A MAGRELA
Carlos Bruni

Como qualquer menino de minha idade, eu tinha um sonho: ganhar uma bicicleta. Queria uma que fosse igual a de meu amiguinho, na qual o via subir e descer a rua e até fazer malabarismos, pois o danado conseguia ficar de pé, apoiado nos pedais, circulando como se domasse um alazão.

Minha mãe era a quem eu repassava esse sonho. Não cansava de pedir uma bicicleta dessas, súplicas reforçadas com a aproximação do Natal. Pacientemente, ela respondia que eu pedisse ao pai; afinal era ele quem decidiria a compra daquele objeto de desejo.

A mim, pirralho impertinente, não importava saber que o velho contava na ponta dos dedos as notas do ordenado rigorosamente justo para o sustento da casa. Mesmo assim, veio a promessa da bicicleta, contrabalanceada com a exigência de boas notas no boletim escolar, que me dava alento. Restava-me, então, sonhar enquanto morria de inveja do amiguinho exibicionista.

Chegou o Natal e, com ele, graças a duros esforços de meu pai, a bicicleta. Na manhã tão aguardada, acordei na expectativa do pedido atendido. E lá estava ela, ao lado da cama, mas...

Mas acontece que era de um tipo que eu não esperava. Essa bicicleta não tinha os pedais na sua posição habitual, comandando correntes e catracas; ficavam eles conectados diretamente ao eixo da roda dianteira. Não davam ao condutor a possibilidade de colocar o peso do corpo neles e ficar de pé, pois era necessário mantê-los constantemente em movimento sob pena de, fazendo aquele malabarismo, capotar espetacularmente. Coisas de um presente de custo menor, o que eu não entendia.

Decepção dividida com sobras de prazer, fui para a rua, mas sem coragem de emparelhar com a outra bicicleta, aquela na qual se podia ficar em pé nos pedais.
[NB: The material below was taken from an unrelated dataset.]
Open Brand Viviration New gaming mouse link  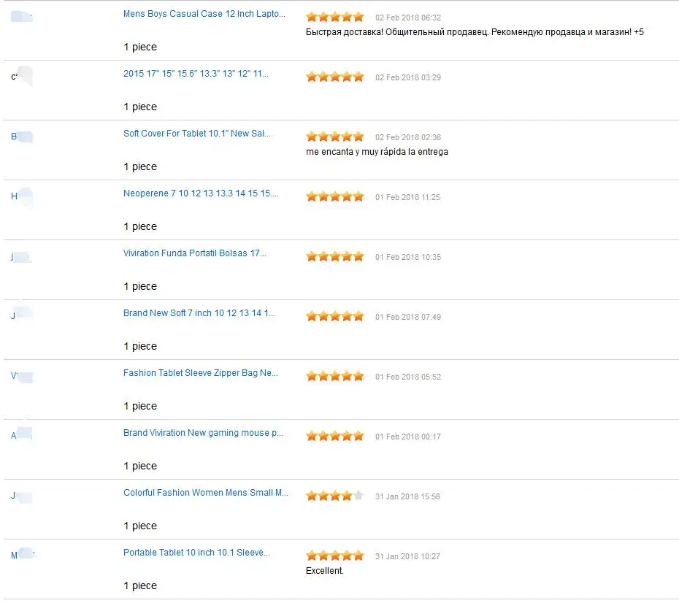203,433
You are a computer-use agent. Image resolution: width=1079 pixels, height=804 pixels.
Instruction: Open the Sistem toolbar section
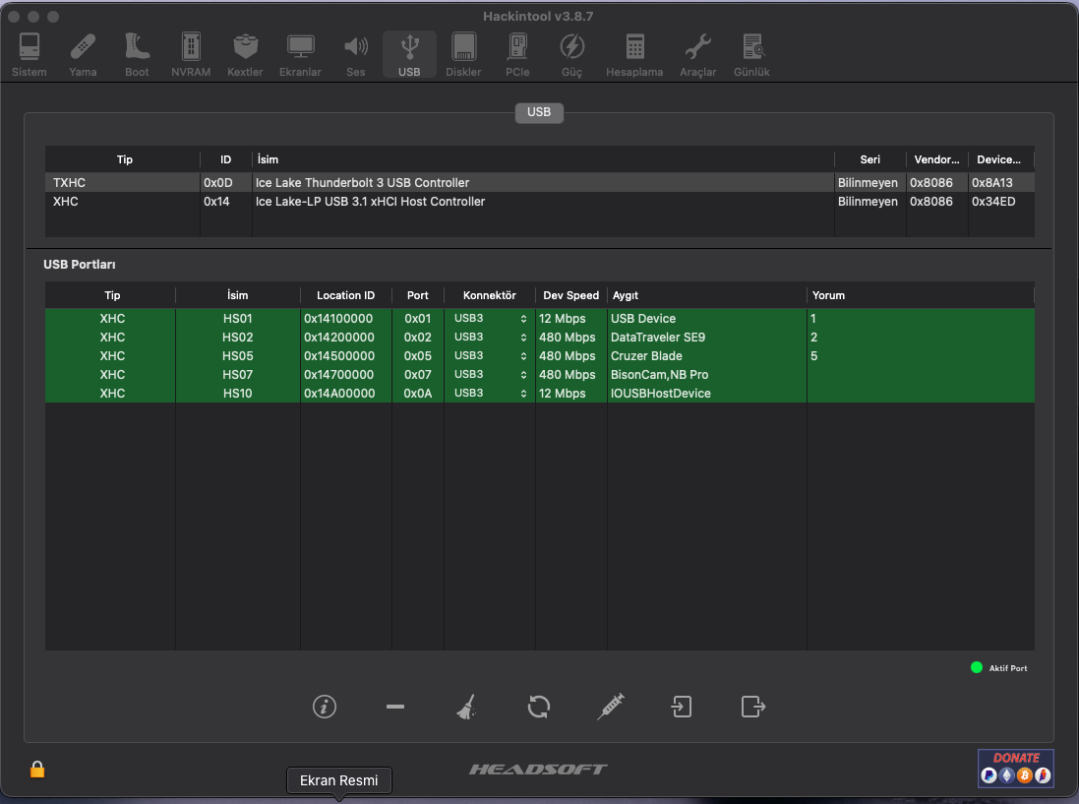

Dentro de minhas possibilidades, as brincadeiras continuaram, o tempo passou, e esse mesmo tempo permitiu que meu pai melhorasse suas condições de vida até que aparecesse em casa com uma bicicleta de competição. Se o velho sempre acalentou esse sonho, nunca o revelou a ninguém, concretizado, enfim, com uma magrela ágil, guidão baixo e cambio de dez marchas. Para mim, uma jóia rara.

Na falta de lugar onde guardar a máquina, ela passou a ficar no quarto, aos pés da cama de meus pais e em muitos finais de tarde era retirada dali para um polimento e uma voltinha pelo quarteirão. Nunca me foi permitido montá-la, talvez por zêlo pela preciosidade ou simplesmente porque o tamanho não me era adequado.

Jamais tive outra bicicleta; frustrou-me aquela invasora no quarto dos velhos e meu sonho materializou-se em mãos alheias, o que jamais serviu de consolo.

P.S. - Este escrito poderia se chamar "A bike", termo tão em voga atualmente. Mas, quem sou eu para discutir com dona Nostalgia?